Jeff drove through. Once inside, he stepped out of the vehicle and talked to that same man for a few minutes. After an exchange of cash, Jeff and Felix stood beside the gate. Eventually, the man Jeff had spoken to got into the vehicle and drove it into a big yellow box.

I tiptoed around the fence to see inside.

Sure enough, the tractor attached to the big yellow box rumbled to a start.

The top of the box descended slowly. Metal crunched, glass shattered, and in a few heartbeats, the evidence that could one day be used to convict me was nothing more than a crushed-up square of metal and debris.

Jeff came out a few minutes later. I gave him the remaining eight hundred and asked where I might find a cab.

It had to have been at least five city blocks before I caught sight of one. The entity must’ve come back, because I don’t remember that walk. I recall cutting through a few alleys and stripping off a couple of my layers and shoving them into my backpack, but not much else.

Eventually, I made it to a busy street. People were walking nearly shoulder to shoulder, probably for an event of some kind. Yellow cabs, several of them, lined up against the curb, waiting for customers.

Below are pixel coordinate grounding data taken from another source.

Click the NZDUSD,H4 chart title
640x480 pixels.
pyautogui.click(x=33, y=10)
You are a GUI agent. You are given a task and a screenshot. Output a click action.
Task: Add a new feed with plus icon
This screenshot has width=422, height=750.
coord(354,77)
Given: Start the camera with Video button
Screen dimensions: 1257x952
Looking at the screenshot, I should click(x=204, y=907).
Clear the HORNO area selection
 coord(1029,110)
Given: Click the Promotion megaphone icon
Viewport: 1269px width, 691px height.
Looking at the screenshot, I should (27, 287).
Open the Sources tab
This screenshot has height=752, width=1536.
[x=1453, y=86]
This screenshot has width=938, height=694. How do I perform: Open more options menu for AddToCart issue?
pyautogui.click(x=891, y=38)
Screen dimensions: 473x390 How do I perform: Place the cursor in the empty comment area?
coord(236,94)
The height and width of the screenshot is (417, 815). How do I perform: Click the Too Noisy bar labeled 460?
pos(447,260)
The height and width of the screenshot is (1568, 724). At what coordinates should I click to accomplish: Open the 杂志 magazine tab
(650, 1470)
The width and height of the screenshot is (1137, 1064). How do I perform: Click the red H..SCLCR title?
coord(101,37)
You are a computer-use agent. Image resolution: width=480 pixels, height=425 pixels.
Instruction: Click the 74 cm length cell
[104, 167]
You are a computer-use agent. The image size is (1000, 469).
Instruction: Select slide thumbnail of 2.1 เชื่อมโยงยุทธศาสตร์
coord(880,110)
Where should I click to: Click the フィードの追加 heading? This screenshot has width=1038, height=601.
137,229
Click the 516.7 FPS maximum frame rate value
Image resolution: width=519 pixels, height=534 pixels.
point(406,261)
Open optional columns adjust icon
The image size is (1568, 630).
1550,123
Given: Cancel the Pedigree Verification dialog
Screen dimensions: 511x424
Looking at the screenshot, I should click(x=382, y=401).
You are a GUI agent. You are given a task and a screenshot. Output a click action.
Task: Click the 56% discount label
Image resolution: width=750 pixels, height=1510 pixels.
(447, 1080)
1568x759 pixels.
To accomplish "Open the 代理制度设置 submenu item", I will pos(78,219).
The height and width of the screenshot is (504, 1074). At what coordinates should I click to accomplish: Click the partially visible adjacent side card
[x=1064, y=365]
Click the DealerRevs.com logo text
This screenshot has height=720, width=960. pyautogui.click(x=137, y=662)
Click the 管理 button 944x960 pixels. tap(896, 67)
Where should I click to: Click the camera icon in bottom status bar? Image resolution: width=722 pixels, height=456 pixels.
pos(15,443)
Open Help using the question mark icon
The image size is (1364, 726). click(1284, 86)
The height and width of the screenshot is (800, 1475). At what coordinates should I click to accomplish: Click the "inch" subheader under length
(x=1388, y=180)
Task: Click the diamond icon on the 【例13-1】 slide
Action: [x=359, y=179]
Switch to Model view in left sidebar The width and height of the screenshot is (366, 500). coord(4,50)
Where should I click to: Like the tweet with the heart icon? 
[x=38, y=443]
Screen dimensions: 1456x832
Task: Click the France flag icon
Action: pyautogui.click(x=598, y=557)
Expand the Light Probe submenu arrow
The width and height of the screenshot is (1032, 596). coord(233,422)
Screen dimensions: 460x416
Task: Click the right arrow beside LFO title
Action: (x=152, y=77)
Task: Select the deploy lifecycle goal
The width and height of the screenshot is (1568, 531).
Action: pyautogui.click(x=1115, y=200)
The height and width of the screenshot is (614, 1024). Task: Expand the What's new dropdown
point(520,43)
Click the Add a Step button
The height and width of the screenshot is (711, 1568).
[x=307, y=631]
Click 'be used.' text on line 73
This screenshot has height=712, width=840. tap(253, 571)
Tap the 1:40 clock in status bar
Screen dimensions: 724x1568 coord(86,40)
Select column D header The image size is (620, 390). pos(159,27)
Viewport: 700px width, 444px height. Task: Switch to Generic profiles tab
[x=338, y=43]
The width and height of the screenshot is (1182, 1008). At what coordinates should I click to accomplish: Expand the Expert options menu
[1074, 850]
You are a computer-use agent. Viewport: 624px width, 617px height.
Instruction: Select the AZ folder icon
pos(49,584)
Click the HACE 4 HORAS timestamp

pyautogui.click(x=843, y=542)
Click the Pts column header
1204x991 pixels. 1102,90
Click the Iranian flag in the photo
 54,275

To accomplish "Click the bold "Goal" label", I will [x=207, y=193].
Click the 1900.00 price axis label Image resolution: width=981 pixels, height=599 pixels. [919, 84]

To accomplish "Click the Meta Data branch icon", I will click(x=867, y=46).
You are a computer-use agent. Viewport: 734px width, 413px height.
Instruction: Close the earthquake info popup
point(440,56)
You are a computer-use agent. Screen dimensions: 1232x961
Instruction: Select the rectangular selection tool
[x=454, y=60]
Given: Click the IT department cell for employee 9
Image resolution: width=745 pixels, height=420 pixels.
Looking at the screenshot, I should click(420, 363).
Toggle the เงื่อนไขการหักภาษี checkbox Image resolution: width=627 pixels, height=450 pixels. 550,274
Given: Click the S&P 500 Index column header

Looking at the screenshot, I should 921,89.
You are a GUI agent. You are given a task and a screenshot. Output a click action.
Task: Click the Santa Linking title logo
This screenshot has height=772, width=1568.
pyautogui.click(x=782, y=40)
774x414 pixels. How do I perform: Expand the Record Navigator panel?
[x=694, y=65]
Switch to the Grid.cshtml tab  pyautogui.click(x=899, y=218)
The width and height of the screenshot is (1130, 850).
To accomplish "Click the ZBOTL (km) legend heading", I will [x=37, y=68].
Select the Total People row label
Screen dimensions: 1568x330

I hopped in one and entered an address. Not for the ranch. It was a little country store a few miles down the road from the ranch’s private drive. Still, at least a three hour venture for the cabby. He said something about how that was far. I would’ve been better off renting a car.

In silence, I passed him a thousand in cash. He didn’t complain after that.

While I have no recollection of falling asleep in the cab, I may have.

Eventually, I recognized where I was again. The yellow cab dropped me at the old general store, and I walked.

When I got to the private driveway that led to the ranch, I didn’t walk along it. I followed the trails through the woods alongside it. One wrapped all the way around the property, including my backyard.

With my cabin finally in sight, a burst of adrenaline coursed through me. I tore up that hill like a monster was chasing me.

In a way, one was.

Because if Simone lay dead in there, all of this would’ve been for nothing.

Last night, I had locked the door on the way out. Didn’t bring my keys either. As I bent for the spare stashed under the flowerpot at the back entrance, the rear door swung open.

Simone stood in the threshold. Her one good eye wide, the other swollen shut. She no longer had on a bloody blouse. Instead, she wore my gray sweatshirt and a pair of my black sweatpants.

As I straightened, our eyes met. Neither of us spoke. For a few silent heartbeats, we only stared at one another. Her eyes flicked over me, mine over her, until tears consumed us both.

“You okay?” she asked, voice cracking.

A few steps up the stairs, I nodded. “Are you?”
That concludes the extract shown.